This is because the function arrow is right-associative. Reading the
function type in the latter way, you can then look at
add f g b = f b + g b
in a new way. f has type (b -> Int), g also has this type. The b has
type b and the function result is an Int.

Intuitively you can look at this function in two ways, as a function
that takes two functions as arguments and then returns a function, or as
a function that takes two functions and a value, and then returns a
value. (You can take one more step and see it as a function that takes
one argument (of type b -> Int) and then returns a function of type (b
-> Int) -> b -> Int.)

Similarly the function can be defined as:
add f g = \b -> f b + g b
which is a more direct implementation of the first type you gave.

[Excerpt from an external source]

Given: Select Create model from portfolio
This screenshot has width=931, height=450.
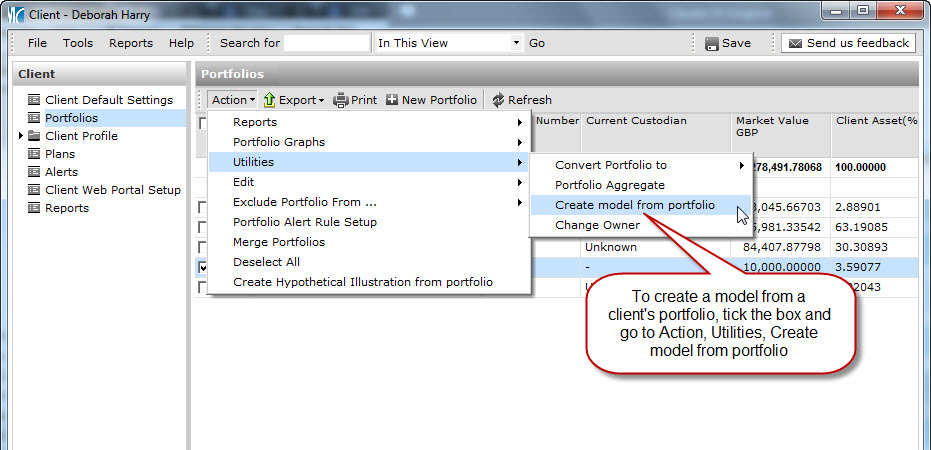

It's
all equivalent though.

It's actually pretty cool when you get used to it.

Paul

Tom Poliquin wrote:
> I was reading "Arrows and Computation"
>
> http://www.soi.city.ac.uk/~ross/papers/fop.ps.gz
>
> (trying to lose my 'beginner' status) when I saw (on page
> one)
>
> add :: (b -> Int) -> (b -> Int) -> (b -> Int)
> add f g b = f b + g b
>
> It seemed like the type definition was wrong (short at least).
>
> I tried it anyway ..
>
> module Main where
> add :: (b -> Int) -> (b -> Int) -> (b -> Int)
> add f g b = f b + g b
> main = do
>    x <- return \$ add (+2) (+3) 7
>    print x
>
> The program compiles and  runs and produces '19' !
>
> For fun I loaded into ghci and got what I believe is the proper
> type ..
>
>    add :: (b -> Int) -> (b -> Int) -> b -> Int
>
>
> When I try the same thing with something simpler
> (leaving a bit off the type definition)
> I get the expected error (by me) ..
>
> module Main where
> dog :: Int -> Int
> dog a b = a + b
>
> main = do
>    x <- return \$ dog 2 3
>    print x
>
> Main.hs:5:0:
>     The equation(s) for `dog' have two arguments,
>     but its type `Int -> Int' has only one
>
> What am I missing? .. Apparently something fundamental